Fig. 3: In vivo two-photon imaging of Aβ-containing microglia movement after laser lesion.
From: Microglia contribute to the propagation of Aβ into unaffected brain tissue
a,b, In vivo two-photon imaging of Aβ-containing microglial responses at different time points after laser-induced tissue injury in Irf8+/+/Cx3cr1+/−/5xFAD mice (a) and Irf8−/−/Cx3cr1+/−/5xFAD mice (b). The top panels show merged images of GFP (green) and Thiazine Red (red) signal; the bottom panel shows only the Thiazine Red signal; asterisks indicate laser ablations; white arrowheads depict internalized Aβ moving with time; and yellow arrowheads indicate amyloid material associated with small microglia debris or no microglia association at all (shown only in the red channel). Scale bars, 50 μm. c–e, Graphs show mean (± s.e.m.) of Aβ accumulation at the lesion site 24 h post lesion (p.l.) in both groups of mice (c), relative increment of Aβ at the lesion site at 0, 6 and 24 h p.l. (d), and microglia accumulation at 0, 6 and 24 h p.l (e).
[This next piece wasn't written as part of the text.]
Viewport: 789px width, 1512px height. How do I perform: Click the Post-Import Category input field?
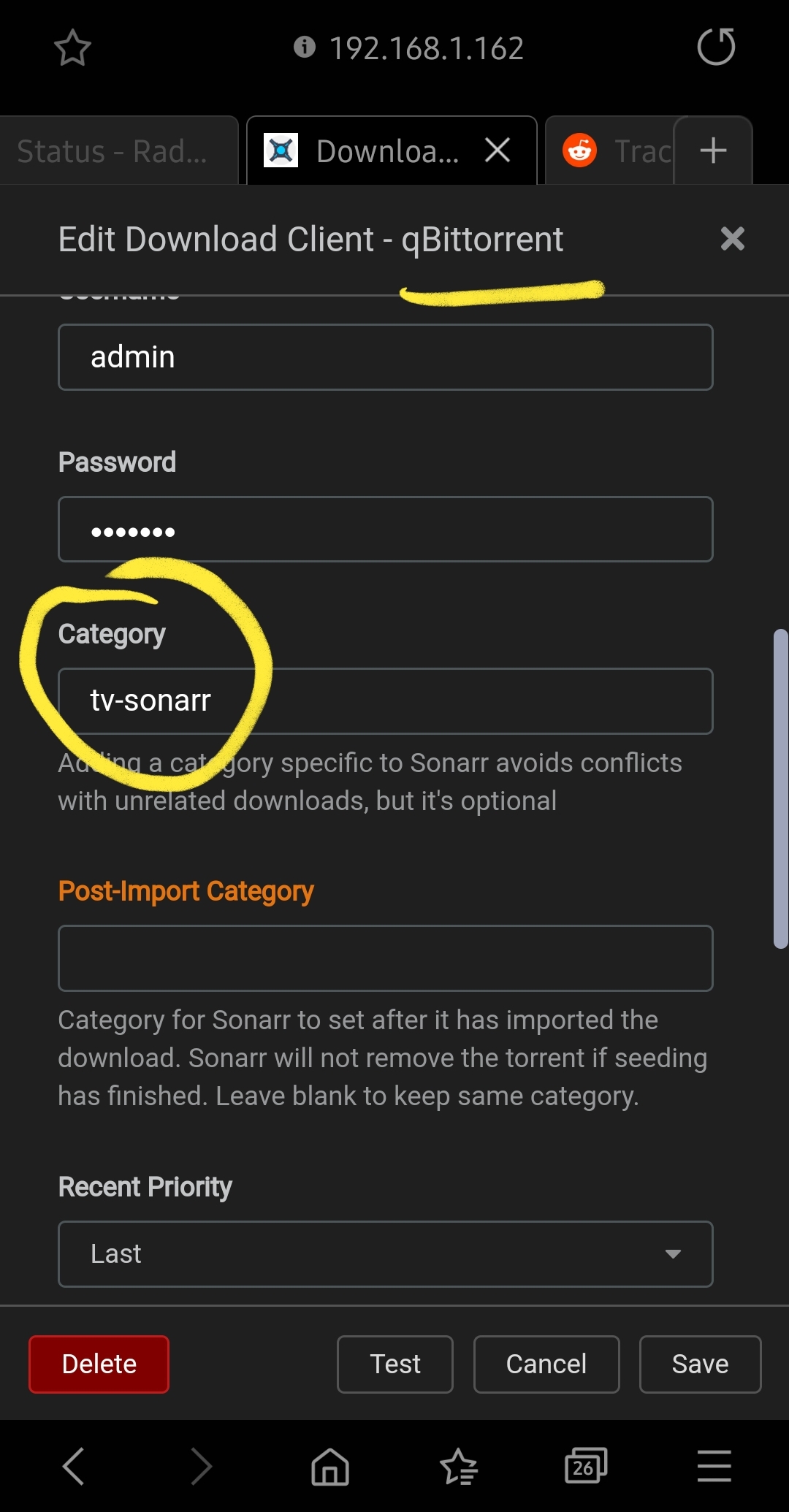click(385, 958)

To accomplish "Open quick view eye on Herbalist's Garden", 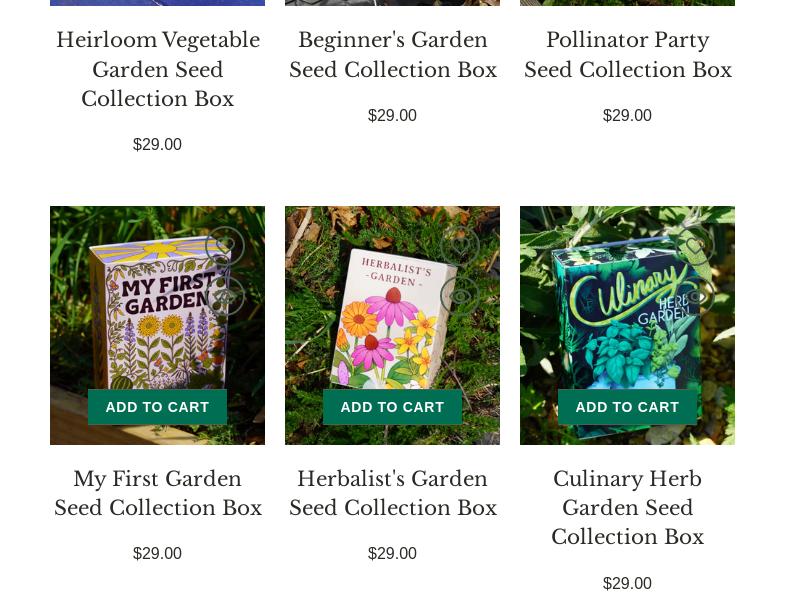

Each symbol represents one laser lesion from n = 6 Irf8+/+/Cx3cr1+/−/5xFAD mice and n = 5 Irf8−/−/Cx3cr1+/−/5xFAD mice. Significant differences were determined using either the two-tailed Mann–Whitney test (**P = 0.0095 in c) or two-way ANOVA with Sidak’s multiple comparison test (*P = 0.0436 and **P = 0.0068 in d and *P = 0.0282 in e). NS, not significant.